━━━━━ Passage ━━━━━

I first met Sonny back in the 1970s when he worked near Venice, Florida on the Warm Mineral Springs human occupation site. My wife, once an archaeologist, spent the 1976 field season working for Sonny, during the excavation of the 70-foot ledge where they found a human burial site. Her team also mapped springs creating a three-dimensional map.

I was a graduate student at FSU back then, and would drive down to visit her. I was honored when he invited me to help on the site. I held the underwater camera mostly, but it was a thrill as Sonny's research used advanced underwater research technology and techniques I would later incorporate into my classes. Later I would take my Applications of Diving to Research students down to Venice for a few days of practical experience on such research.

When he joined the faculty at Manatee Community College, he took the research project with him. With legislative funding, he expanded the project and pressed deeper into the 200-plus-foot deep site. He began excavating at the 160-foot depth near the top of the debris cone in the middle of the spring. Warm Mineral Springs has a temperature of 90-plus degrees at that depth, with preserving minerals that stabilized cultural materials in its 30,000 year-old deposits.

━━━━━ Records supplied ━━━━━

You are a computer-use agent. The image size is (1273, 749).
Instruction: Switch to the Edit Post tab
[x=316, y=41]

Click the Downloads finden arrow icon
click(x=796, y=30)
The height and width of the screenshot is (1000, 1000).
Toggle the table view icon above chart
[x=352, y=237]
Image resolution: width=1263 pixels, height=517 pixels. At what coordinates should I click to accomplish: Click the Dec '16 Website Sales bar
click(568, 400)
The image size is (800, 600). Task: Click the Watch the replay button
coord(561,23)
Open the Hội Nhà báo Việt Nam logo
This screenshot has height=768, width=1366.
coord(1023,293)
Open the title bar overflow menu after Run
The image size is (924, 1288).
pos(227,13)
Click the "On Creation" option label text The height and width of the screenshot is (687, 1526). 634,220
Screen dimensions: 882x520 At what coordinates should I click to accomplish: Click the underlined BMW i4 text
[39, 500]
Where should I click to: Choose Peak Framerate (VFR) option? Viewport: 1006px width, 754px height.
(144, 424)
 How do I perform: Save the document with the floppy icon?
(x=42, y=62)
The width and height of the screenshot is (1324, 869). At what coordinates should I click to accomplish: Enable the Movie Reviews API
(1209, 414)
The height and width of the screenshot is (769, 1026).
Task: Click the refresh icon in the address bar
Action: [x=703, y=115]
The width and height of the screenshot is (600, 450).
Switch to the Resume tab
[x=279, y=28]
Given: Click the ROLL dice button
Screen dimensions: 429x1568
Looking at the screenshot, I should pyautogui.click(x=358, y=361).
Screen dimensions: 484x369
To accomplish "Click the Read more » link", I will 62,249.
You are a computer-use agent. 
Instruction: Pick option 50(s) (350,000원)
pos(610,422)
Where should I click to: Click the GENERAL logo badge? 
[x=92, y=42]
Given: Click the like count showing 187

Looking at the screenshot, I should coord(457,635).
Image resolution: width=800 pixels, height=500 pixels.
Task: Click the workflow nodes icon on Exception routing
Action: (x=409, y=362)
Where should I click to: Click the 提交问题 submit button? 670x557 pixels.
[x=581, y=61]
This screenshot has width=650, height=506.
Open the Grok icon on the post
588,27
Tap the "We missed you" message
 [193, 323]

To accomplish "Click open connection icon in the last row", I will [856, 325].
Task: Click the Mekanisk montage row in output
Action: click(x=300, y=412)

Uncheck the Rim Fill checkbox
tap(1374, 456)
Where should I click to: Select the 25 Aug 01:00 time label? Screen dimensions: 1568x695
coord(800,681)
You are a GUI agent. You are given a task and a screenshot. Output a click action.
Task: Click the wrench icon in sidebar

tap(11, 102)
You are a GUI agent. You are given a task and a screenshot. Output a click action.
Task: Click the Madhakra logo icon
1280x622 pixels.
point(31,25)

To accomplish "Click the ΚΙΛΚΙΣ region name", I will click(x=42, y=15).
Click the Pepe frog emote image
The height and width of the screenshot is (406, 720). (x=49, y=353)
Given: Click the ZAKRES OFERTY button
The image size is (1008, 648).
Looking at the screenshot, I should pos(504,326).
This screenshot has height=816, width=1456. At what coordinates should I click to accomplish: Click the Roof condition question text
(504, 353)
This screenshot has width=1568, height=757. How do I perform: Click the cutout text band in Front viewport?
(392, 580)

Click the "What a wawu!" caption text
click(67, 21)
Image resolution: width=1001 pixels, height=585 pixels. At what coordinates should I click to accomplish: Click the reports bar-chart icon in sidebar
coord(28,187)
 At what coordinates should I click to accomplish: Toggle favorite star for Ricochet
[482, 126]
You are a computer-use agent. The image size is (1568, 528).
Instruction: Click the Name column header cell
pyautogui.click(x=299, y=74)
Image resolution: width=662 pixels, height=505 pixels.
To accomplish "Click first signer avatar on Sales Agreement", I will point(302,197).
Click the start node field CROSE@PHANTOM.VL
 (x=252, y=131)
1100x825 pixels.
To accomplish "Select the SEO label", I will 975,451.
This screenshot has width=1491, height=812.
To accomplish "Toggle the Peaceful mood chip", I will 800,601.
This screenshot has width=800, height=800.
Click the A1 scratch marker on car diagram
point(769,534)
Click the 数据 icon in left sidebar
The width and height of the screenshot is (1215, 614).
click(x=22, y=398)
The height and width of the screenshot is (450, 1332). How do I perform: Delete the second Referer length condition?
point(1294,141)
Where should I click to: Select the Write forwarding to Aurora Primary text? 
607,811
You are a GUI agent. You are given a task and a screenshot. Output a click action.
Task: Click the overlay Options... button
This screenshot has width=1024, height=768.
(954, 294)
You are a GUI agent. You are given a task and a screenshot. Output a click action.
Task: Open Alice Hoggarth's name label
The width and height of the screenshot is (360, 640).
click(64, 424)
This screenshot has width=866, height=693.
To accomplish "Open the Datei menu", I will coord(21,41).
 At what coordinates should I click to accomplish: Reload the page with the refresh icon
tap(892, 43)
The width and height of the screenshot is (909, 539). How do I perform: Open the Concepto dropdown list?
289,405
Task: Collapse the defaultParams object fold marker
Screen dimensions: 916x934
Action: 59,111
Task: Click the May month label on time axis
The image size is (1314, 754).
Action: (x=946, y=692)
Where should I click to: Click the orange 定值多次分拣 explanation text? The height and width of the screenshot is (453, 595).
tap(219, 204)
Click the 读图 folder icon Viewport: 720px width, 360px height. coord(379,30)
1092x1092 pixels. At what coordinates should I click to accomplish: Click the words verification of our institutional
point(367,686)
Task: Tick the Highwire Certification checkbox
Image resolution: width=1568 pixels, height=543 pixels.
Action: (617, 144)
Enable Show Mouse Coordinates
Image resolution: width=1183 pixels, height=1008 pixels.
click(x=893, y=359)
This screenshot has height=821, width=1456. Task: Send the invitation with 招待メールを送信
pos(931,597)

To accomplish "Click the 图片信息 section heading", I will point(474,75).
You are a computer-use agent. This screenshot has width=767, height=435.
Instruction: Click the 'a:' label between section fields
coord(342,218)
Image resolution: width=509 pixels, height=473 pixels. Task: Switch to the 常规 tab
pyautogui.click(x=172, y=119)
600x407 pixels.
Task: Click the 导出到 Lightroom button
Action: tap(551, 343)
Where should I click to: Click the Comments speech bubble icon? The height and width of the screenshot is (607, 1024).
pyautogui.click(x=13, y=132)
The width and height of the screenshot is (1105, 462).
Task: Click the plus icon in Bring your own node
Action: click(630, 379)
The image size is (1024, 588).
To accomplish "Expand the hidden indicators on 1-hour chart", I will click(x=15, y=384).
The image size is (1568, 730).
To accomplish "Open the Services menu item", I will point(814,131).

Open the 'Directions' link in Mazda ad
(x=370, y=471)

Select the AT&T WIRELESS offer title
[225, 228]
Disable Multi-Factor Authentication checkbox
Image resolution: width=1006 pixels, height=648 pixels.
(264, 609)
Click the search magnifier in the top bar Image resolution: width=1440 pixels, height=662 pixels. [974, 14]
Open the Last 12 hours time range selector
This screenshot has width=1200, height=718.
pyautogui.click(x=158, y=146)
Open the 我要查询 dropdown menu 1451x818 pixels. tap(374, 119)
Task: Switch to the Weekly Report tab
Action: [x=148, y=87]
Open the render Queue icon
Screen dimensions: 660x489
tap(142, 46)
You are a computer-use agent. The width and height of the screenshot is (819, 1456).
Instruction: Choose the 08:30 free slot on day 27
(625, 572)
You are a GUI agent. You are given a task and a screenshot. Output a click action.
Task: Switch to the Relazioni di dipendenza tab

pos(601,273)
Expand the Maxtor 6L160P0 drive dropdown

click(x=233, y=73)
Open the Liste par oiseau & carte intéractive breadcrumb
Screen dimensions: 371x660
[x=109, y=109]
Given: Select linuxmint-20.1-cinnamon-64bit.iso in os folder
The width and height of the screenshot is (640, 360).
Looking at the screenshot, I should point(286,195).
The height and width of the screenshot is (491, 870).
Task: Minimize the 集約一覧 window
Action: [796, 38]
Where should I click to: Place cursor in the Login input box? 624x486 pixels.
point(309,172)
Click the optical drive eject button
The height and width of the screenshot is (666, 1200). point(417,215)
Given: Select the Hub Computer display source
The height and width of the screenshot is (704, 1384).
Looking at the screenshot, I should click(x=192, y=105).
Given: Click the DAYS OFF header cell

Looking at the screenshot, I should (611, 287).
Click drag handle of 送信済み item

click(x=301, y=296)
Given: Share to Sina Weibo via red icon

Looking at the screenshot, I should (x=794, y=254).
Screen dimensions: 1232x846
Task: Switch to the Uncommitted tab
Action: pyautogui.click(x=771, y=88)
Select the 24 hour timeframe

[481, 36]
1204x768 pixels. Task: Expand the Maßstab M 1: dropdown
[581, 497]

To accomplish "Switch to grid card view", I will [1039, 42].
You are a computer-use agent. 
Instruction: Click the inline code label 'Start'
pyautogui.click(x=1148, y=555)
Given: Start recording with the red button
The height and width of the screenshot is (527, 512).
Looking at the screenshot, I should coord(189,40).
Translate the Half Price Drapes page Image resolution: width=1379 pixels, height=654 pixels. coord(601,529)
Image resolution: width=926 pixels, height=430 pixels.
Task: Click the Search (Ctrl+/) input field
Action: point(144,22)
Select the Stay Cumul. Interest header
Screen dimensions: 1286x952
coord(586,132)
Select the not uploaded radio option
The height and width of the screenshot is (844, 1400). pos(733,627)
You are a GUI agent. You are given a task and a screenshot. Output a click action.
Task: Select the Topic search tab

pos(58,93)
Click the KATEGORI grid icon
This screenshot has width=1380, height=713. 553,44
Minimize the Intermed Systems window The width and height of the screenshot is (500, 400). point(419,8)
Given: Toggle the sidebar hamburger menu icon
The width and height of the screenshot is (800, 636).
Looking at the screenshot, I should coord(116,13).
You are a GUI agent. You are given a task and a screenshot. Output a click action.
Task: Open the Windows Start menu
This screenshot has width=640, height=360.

━━━━━

[What you should do] According to the passage about Warm Mineral Springs, how old are the spring's deposits?

[Response area] The deposits are 30,000 years old.